By: Ted Masters, President and CEO, FieldComm Group
Process and instrumentation engineers and technicians who were working 25 to 30 years ago, likely remember the “fieldbus wars.” It was a time when there were many device-level networking protocols competing for use by process industry companies, with each vendor and technology organization advancing itself as the ultimate answer. I’ll avoid naming all the combatants in the war, but suffice it to say, many are likely forgotten.
Protocols tried to trade on their uniqueness, which was more of a problem than advantage. Instrumentation vendors found it difficult to keep up with all the options, leaving some customers that chose poorly with only a handful of supported devices. IEC created its IEC 61784/61158 standard, but it left far too many available options to be effective. The companies, vendors, and organizations recognized that this outcome really didn’t help anybody.
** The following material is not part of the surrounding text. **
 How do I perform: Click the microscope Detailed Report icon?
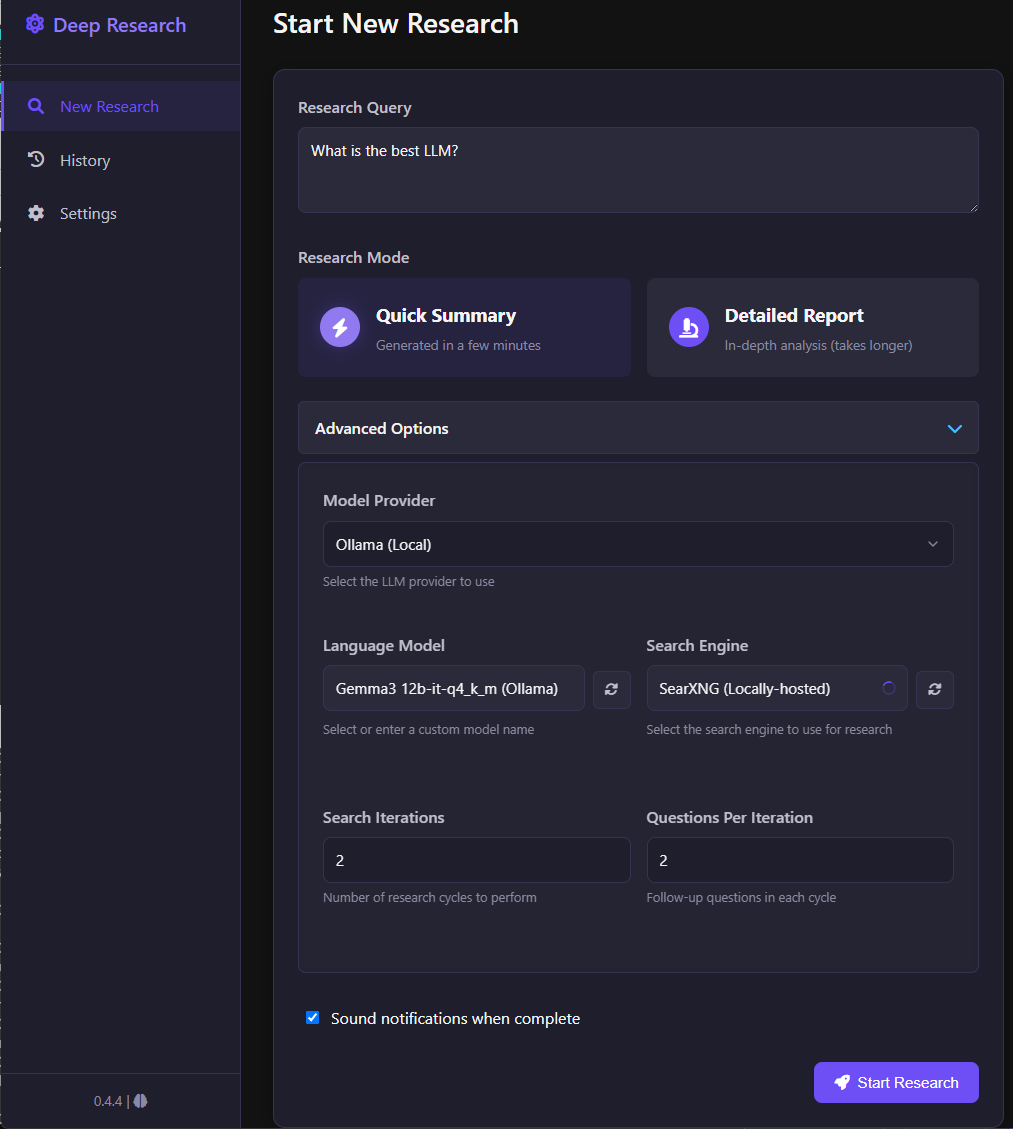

We’ve learned a lot since then, and I was thinking about those lessons while writing a column for the May/June 2022 issue of InTech: FieldComm, OPC UA Collaboration Benefits Users. I made a point that collaboration is taking place today among organizations in a variety of ways. As a case-in-point, consider the process automation device integration model (PA-DIM) and the field device integration (FDI) standards. The FieldComm Group and OPC Foundation have been working collaboratively on these, so when PA-DIM and FDI are used with OPC UA, they extend each other’s capabilities and provide a practical mechanism to bridge the OT/IT divide.
Moreover, FDI supports EtherNet/IP, ISA 100 Wireless, and Modbus TCP, serving as a means to link systems and networks that would have been isolated, even a few years ago. Remember that OPC originally has its roots back in 1996 during the fieldbus wars. Contrary to the divisive spirit of the time, it was first advanced as a mechanism to connect HMI/SCADA platforms with PLC-specific protocols that were not fully compatible. Today, this concept of connecting formerly incompatible things is part of standards development organizations’ activities, helping advanced digital transformation in process automation. As the column concludes:
“This type of collaboration and competition benefits end users, because no single architecture, network, or protocol standard is the best fit for every application. Users need a range of choices for the best price/performance ratio and ease of use. Collaboration among standards development organizations provides the required flexibility by supporting FDI across a wide range of architectures, networks, and protocols.”